Spark Multi-element Combinatory Boltzmann Plot

What is it?

Spark Multi-element Combinatory Boltzmann Plot is an OES-based approach to deduce the number concentration ratio of two elements present in a spark discharge plasma employed for binary NP generation in the gas phase. It is aimed to provide a tool for investigating the evolution of the concentration ratio corresponding to the ablated electrode materials in spark-based NP generators under real operational conditions. The method is based on the construction of a Boltzmann plot for the spectral line intensity ratios at every combination. The produced plots (the so-called multi-element combinatory Boltzmann plots, MEC-BPs) are directly related to the LTE plasma temperature and the number concentration ratio of the neutral atoms. The total concentration ratio – including ions – is calculated from a simple plasma model, without requiring further measurements.

More in our article here.

If you use this software, please cite.

Table of Contents

Installation

You can install the package using pip:

pip install spark-mec-bp

Usage

Concentration calculation

Running the app

The program can be run in the following way:

from spark_mec_bp import application

config = application.AppConfig(
        spectrum=application.SpectrumConfig(
            file_path="spark_mec_bp/application/test/test_data/input_data.asc",
            wavelength_column_index=0,
            intensity_column_index=10
        ),
        first_species=application.SpeciesConfig(
            atom_name="Au I",
            ion_name="Au II",
            target_peaks=[312.278, 406.507, 479.26]
        ),
        second_species=application.SpeciesConfig(
            atom_name="Ag I",
            ion_name="Ag II",
            target_peaks=[338.29, 520.9078, 546.54]
        ),
        carrier_gas=application.CarrierGasConfig(
            atom_name="Ar I",
            ion_name="Ar II"
        ),
        spectrum_correction=application.SpectrumCorrectionConfig(
            iteration_limit=50,
            ratio=0.00001,
            lam=1000000
        ),
        peak_finding=application.PeakFindingConfig(
            minimum_requred_height=2000
        ),
        voigt_integration=application.VoigtIntegrationConfig(
            prominence_window_length=40
        )
    )

    app = application.App(config)

    result = app.run()

As shown above, the App class needs to be instantiated with its config, an instance of AppConfig.

Configuring the app

The AppConfig itself can be configured with instances of the following config (sub)classes:

  • SpectrumConfig: configures parameters related to spectrum.

    SpectrumConfig(
            file_path="spark_mec_bp/application/test/test_data/input_data.asc",
            wavelength_column_index=0,
            intensity_column_index=10
        )
    

    Currently it can only read tabulated ascii spectrums:

      443.40219	33719.7	10634.2
      443.42908	31275.6	10916.1
      443.45596	32166.2	10073.6
      443.48285	31270.6	8646.38
      443.50974	28468.9	8518.12
    
    • file_path: path to read ascii spectrum from
    • wavelength_column_index: column index of the wavelengths, starting from zero
    • intensity_column_index: column index of the intesities to use for calculation, starting from zero
  • SpeciesConfig: configures parameters for a species to estimate the concentration ratio for:

    SpeciesConfig(
        atom_name="Au I",
        ion_name="Au II",
        target_peaks=[312.278, 406.507, 479.26]
    )
    
    • atom_name: neutral atom form of the target species.
    • ion_name: ion form of the target species
    • target_peaks: list of peaks to be used for concentration calculation

    :warning: As the program uses the NIST database to query atomic data, atom and ion name parameters must conform with NIST query conventions.
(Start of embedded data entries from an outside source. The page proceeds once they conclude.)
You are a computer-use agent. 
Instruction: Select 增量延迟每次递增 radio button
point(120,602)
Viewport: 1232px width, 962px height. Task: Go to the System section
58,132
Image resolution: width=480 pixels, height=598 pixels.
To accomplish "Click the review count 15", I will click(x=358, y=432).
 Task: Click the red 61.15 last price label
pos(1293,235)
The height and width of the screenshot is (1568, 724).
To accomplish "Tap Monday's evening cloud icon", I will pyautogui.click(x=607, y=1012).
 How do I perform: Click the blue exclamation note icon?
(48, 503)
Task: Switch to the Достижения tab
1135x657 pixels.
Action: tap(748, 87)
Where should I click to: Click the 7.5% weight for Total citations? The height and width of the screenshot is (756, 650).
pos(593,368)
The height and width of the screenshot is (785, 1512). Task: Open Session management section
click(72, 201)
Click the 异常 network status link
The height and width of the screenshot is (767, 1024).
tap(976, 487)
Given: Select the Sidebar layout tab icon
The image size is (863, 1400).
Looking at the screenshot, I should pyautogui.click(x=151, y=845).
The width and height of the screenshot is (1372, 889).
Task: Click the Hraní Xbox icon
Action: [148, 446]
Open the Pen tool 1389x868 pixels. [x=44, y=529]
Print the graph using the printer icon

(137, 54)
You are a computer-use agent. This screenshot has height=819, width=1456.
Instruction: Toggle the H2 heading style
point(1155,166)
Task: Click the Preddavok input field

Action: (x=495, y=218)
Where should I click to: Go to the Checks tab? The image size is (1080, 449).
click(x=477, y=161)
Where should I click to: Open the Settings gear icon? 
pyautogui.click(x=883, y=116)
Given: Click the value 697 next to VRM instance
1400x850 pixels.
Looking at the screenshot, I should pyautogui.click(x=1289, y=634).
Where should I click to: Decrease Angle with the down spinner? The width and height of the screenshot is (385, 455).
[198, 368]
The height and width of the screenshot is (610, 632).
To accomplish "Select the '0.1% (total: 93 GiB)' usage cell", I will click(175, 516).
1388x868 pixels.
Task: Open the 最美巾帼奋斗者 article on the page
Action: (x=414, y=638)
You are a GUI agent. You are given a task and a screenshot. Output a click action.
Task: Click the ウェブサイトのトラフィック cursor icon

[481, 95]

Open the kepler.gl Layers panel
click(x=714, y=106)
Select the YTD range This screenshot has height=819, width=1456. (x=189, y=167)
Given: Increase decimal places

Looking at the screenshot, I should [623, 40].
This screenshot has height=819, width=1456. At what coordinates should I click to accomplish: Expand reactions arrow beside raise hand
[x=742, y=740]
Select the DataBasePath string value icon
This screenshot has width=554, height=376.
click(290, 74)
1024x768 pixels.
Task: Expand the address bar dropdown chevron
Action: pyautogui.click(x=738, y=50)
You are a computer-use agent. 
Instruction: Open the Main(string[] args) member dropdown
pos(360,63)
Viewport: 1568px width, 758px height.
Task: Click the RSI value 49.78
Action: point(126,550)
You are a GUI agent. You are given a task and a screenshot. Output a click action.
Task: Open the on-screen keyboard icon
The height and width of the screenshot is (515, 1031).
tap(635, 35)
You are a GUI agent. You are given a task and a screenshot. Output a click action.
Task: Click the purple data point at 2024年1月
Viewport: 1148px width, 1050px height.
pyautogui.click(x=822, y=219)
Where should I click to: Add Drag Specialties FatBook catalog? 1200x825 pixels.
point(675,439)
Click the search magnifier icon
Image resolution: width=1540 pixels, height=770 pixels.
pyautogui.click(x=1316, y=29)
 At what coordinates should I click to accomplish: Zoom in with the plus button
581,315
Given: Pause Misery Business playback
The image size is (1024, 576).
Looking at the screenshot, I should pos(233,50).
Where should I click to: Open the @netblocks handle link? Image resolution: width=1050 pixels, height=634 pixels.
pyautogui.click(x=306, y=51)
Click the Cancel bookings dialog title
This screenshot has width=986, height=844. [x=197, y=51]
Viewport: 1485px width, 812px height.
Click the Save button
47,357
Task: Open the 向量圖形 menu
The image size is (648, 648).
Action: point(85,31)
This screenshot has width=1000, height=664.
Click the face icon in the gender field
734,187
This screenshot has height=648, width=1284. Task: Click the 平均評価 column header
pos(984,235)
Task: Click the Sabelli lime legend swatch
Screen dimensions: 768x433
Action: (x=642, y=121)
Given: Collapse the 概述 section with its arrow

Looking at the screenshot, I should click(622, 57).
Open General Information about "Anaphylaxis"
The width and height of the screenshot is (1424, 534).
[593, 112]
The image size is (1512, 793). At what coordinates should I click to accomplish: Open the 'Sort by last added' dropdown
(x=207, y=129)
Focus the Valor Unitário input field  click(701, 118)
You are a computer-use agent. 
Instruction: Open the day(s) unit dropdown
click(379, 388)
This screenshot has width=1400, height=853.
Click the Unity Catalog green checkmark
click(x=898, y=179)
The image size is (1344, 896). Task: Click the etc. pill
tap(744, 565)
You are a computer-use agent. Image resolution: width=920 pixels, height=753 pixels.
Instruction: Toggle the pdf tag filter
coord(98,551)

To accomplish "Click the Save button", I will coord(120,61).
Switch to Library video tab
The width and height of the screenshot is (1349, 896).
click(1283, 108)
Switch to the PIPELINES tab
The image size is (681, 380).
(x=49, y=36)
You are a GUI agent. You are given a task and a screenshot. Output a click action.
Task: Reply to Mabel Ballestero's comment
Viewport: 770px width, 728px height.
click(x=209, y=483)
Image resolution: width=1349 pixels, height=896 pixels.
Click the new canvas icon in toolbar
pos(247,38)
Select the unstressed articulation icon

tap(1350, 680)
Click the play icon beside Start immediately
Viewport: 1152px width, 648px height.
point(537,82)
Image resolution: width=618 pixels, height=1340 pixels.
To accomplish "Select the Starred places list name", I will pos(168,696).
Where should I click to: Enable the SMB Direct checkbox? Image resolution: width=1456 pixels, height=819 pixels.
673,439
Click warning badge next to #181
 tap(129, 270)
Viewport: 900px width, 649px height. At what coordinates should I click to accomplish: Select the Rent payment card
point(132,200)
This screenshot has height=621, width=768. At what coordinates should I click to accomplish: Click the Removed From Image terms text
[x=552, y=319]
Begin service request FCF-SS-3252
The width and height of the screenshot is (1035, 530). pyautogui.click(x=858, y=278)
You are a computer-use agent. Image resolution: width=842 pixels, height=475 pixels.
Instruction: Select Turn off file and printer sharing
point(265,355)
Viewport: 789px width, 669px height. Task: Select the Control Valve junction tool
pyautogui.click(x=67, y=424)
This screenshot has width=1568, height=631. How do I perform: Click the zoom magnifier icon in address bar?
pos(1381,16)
For more information see: https://physics.nist.gov/PhysRefData/ASD/lines_form.html

  • CarrierGasConfig: parameters related to the carrier gas. Used for electron concentration estimation.

    CarrierGasConfig(
        atom_name="Ar I",
        ion_name="Ar II"
    )
    
    • atom_name: neutral atom form of the target species
    • ion_name: ion form of the target species
  • SpectrumCorrectionConfig: configures parameters related to spectrum correction. It uses the Asymmetrically Reweighted Penalized Least Squares Smoothing (arPLS) algorithm

    SpectrumCorrectionConfig(
        iteration_limit=50,
        ratio=0.00001,
        lam=1000000
    )
    
    • iteration_limit: number of iterations to perform
    • ratio: wheighting deviations: 0 < ratio < 1, smaller values allow less negative values
    • lam: parameter that can be adjusted by user. The larger lambda is, the smoother the resulting background
  • PeakFindingConfig: configures parameters related to peak finding. For more information see scipy documentation.

    PeakFindingConfig(
        minimum_requred_height=2000
    )
    
    • minimum_requred_height: Required height of peak
  • VoigtIntegrationConfig: configures parameters related the calculations of peak integral intensities.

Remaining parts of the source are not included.